Apple Supplier Foxconn Aims to Double Jobs, Investment in India: Details

Apple Supplier Foxconn Aims to Double Jobs, Investment in India: Details


Apple supplier Foxconn aims to double its workforce and investment in India by next year, a company executive said on Sunday.

Taiwan-based Foxconn, the world’s largest contract manufacturer of electronics, has rapidly expanded its presence in India by investing in manufacturing facilities in the south of the country as the company seeks to move away from China.

V Lee, Foxconn’s representative in India, in a LinkedIn post to mark Indian Prime Minister Narendra Modi’s 73rd birthday, said the company was “aiming for another doubling of employment, FDI (foreign direct investment), and business size in India” by this time next year.

He did not give more details.

Foxconn already has an iPhone factory in the state of Tamil Nadu, which employs 40,000 people.

In August, the state of Karnataka said Foxconn will invest $600 million for two projects in the state to make casing components for iPhones and chip-making equipment.

Some $350 million (roughly Rs. 2,890 crore) will go towards setting up the iPhone component unit which will generate 12,000 jobs, while Foxconn will tie up with Applied Materials in a $250 million (roughly Rs. 2,064 crore) project to make chip-making tools, the government had said last month.

The company also plans to invest Rs. 1,600 crore ($194.45 million) to build a campus in Kancheepuram district, near the Tamil Nadu’s capital of Chennai.
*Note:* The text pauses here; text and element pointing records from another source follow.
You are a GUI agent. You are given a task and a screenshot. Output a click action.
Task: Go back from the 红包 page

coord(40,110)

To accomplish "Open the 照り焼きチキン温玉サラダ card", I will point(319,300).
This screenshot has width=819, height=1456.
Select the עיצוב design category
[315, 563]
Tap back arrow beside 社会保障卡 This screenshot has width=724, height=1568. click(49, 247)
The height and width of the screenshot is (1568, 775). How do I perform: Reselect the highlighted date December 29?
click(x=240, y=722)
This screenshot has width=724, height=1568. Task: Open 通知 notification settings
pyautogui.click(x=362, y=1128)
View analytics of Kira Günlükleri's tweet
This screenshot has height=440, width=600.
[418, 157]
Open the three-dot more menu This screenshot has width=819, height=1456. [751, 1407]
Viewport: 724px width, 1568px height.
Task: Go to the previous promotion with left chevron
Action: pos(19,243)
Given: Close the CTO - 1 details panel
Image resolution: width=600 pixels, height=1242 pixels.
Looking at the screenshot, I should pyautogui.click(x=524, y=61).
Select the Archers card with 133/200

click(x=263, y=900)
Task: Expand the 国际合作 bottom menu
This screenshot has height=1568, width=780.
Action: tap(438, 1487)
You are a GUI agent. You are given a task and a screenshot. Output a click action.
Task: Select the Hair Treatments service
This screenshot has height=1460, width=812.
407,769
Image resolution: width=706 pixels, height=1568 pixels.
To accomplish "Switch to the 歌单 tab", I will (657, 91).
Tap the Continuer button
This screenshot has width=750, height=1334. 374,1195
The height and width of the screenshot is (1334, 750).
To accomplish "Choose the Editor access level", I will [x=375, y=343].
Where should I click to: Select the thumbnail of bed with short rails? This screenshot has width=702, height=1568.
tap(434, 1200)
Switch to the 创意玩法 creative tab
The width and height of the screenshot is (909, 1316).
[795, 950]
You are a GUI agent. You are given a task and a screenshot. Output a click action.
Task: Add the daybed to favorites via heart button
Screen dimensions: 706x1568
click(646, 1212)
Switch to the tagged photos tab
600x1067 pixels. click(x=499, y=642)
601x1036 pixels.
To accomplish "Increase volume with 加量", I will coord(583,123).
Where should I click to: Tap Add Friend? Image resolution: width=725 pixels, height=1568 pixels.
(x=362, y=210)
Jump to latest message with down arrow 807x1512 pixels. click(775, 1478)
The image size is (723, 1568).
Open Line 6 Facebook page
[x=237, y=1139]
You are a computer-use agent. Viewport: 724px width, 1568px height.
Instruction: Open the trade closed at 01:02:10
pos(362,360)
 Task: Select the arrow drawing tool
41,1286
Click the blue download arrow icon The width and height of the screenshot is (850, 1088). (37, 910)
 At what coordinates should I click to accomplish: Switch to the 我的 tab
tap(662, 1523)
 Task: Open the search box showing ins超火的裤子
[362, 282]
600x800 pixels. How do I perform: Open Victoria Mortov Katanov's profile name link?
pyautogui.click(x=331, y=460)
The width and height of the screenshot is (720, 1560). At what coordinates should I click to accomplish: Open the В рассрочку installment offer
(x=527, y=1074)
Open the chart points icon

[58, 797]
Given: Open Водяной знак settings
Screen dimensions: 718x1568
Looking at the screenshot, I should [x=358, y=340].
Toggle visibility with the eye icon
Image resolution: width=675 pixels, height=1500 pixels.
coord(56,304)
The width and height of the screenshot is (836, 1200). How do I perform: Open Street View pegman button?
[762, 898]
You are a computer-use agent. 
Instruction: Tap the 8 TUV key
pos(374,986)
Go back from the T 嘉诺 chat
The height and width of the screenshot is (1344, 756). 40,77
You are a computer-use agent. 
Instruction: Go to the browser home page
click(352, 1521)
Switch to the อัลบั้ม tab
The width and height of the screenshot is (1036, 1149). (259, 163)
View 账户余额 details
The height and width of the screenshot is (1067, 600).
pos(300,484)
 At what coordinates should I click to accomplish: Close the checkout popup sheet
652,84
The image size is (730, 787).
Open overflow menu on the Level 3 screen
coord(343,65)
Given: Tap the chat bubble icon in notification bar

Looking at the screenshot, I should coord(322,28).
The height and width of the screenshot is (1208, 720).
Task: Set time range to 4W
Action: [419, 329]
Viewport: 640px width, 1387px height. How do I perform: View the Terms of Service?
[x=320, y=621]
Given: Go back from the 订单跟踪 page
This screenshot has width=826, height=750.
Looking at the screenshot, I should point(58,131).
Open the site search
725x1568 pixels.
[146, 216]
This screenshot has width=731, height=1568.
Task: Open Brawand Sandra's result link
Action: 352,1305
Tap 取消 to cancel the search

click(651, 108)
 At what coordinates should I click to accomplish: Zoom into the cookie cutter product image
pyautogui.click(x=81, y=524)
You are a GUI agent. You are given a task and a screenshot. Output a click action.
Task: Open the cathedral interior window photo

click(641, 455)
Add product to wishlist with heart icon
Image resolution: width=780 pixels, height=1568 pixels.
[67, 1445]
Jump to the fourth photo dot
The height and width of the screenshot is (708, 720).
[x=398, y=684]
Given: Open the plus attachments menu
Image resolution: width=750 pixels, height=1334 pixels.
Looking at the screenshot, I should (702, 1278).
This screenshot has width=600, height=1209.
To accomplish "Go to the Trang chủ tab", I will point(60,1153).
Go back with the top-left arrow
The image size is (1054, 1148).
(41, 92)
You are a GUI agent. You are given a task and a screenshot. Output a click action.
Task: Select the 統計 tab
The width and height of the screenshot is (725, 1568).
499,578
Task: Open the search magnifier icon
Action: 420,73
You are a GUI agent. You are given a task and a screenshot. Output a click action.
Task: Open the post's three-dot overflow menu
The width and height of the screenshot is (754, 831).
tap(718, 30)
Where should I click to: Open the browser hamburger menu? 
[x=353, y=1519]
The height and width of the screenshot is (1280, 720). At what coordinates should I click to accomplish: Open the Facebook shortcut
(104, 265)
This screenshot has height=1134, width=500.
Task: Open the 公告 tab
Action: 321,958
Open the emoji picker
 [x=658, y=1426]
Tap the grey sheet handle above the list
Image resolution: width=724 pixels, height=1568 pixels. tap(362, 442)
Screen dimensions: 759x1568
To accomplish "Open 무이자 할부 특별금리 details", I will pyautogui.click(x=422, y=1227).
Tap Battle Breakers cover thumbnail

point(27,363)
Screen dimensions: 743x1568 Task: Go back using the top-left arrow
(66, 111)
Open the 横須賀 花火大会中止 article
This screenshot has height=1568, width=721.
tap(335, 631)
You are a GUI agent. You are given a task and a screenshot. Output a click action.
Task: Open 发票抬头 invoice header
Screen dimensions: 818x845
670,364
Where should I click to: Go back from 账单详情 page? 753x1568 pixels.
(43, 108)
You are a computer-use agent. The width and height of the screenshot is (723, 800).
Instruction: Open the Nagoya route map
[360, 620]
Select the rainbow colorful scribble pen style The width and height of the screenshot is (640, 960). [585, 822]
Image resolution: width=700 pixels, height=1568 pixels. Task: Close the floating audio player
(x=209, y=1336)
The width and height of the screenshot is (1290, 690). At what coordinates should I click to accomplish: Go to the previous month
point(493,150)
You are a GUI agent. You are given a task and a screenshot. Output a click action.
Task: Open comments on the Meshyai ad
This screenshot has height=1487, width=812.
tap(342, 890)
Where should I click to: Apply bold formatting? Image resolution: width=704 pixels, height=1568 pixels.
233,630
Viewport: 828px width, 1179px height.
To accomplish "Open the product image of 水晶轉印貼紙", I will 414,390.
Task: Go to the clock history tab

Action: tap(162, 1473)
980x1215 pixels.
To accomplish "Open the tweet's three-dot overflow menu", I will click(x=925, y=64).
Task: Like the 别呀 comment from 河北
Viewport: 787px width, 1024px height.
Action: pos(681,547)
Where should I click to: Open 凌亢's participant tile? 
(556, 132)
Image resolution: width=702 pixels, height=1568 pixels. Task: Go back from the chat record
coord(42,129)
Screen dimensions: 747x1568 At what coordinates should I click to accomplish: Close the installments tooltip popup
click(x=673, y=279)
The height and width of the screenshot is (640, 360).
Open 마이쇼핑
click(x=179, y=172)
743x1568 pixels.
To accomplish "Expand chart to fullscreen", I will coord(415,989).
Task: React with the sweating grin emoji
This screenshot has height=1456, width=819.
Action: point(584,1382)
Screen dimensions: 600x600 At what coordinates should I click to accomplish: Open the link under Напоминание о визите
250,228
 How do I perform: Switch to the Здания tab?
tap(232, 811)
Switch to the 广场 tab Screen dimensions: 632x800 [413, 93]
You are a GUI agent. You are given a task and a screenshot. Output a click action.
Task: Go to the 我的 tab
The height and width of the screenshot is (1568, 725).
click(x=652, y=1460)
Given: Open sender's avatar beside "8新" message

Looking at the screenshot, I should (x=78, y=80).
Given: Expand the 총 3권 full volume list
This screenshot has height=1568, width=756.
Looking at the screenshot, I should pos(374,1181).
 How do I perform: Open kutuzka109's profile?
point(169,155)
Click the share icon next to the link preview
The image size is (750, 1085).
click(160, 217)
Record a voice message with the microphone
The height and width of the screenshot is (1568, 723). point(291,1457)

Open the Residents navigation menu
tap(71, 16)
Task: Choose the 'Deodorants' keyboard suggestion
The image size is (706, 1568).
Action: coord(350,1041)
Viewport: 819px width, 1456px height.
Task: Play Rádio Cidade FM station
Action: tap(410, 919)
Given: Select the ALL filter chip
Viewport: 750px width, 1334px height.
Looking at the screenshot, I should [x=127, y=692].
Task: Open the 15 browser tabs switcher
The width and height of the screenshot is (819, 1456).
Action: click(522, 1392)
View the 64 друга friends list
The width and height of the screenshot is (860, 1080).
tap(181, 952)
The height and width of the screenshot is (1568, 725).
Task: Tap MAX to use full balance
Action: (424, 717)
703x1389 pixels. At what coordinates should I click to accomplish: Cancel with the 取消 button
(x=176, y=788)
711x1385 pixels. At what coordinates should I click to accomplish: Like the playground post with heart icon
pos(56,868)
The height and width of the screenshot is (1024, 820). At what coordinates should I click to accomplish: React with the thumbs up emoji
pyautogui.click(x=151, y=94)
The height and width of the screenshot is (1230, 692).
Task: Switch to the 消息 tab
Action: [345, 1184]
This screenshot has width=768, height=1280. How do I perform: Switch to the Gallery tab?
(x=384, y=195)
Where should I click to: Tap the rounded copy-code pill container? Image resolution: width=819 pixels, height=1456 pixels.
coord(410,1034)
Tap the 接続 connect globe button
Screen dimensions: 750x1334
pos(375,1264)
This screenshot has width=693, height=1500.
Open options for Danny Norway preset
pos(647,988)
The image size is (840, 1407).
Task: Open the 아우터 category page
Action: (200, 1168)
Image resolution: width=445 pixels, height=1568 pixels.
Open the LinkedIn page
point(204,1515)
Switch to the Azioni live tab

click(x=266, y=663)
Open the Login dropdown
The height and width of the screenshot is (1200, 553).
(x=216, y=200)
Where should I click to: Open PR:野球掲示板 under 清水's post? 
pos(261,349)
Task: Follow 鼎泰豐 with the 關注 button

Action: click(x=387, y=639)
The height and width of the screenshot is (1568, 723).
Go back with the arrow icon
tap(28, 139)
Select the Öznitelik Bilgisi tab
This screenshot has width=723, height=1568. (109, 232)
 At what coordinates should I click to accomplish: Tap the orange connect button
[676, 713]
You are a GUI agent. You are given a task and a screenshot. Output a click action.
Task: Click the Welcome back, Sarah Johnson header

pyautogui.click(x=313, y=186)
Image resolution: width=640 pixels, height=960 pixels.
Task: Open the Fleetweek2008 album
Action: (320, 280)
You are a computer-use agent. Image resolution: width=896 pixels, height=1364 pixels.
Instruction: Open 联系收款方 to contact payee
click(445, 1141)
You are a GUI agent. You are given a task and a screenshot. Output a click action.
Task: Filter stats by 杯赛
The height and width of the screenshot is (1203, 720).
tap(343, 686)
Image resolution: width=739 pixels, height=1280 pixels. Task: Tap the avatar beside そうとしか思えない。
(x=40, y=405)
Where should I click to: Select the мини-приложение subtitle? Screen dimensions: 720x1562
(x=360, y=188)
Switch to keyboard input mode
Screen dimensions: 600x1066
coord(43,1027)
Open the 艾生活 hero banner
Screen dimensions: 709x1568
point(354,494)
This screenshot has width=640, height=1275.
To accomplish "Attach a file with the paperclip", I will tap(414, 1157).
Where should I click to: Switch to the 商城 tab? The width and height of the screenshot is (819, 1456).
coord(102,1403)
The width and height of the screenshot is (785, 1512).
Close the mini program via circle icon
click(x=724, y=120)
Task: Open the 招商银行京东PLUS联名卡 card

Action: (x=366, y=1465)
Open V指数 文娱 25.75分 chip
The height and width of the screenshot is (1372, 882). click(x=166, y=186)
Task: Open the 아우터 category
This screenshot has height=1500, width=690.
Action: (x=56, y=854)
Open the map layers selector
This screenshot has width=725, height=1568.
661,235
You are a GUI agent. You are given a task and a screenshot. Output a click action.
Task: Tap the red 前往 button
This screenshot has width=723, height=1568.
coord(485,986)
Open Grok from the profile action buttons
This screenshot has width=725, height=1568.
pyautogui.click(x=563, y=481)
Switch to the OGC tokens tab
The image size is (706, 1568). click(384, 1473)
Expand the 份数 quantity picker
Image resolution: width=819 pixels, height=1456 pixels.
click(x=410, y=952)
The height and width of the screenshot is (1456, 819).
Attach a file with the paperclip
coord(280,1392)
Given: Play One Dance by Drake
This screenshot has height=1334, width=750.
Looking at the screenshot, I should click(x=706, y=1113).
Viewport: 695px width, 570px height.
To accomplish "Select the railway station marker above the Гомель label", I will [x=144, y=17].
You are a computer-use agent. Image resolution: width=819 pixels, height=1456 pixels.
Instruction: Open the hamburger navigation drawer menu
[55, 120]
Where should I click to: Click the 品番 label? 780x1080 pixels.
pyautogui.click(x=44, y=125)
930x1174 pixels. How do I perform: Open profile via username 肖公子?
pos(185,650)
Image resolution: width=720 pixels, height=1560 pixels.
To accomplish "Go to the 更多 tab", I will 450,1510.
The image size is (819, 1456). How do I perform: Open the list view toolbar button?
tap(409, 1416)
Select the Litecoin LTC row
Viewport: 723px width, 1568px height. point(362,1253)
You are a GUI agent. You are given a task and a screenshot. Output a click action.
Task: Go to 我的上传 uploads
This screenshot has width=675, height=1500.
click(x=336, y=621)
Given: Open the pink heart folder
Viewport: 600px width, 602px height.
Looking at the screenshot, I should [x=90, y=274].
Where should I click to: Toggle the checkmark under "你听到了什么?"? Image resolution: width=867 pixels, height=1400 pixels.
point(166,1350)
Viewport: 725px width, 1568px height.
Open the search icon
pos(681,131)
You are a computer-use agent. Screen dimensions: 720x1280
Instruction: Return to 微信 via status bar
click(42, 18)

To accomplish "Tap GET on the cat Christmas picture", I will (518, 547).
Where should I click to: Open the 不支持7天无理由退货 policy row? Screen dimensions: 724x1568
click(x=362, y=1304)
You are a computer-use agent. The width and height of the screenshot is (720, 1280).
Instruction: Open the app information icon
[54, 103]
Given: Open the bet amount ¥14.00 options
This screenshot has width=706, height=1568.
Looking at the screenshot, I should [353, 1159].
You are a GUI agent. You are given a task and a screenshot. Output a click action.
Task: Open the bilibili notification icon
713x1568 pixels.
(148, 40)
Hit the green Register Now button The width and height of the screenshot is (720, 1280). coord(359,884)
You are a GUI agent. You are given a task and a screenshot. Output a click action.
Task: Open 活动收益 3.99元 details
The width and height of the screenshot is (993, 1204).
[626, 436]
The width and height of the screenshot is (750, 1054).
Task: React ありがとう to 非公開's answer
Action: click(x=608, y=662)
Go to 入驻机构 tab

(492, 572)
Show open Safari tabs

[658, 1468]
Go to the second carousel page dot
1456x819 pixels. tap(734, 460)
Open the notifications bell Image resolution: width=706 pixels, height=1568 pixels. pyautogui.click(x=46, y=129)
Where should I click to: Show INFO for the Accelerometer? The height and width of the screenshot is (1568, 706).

The company’s Chairman Liu Young-way said in an earnings briefing last month that he sees a lot of potential in India, adding: “several billion dollars in investment is only a beginning”.

Foxconn reported a 1 percent drop in second-quarter net profit, as global economic woes hurt demand for smart consumer electronics. The Taiwanese company said net profit for the April-June quarter slipped to TWD 33 billion (roughly Rs. 8,578 crore) from a revised TWD 33.29 billion (roughly Rs. 8,654 crore) in the same period the previous year.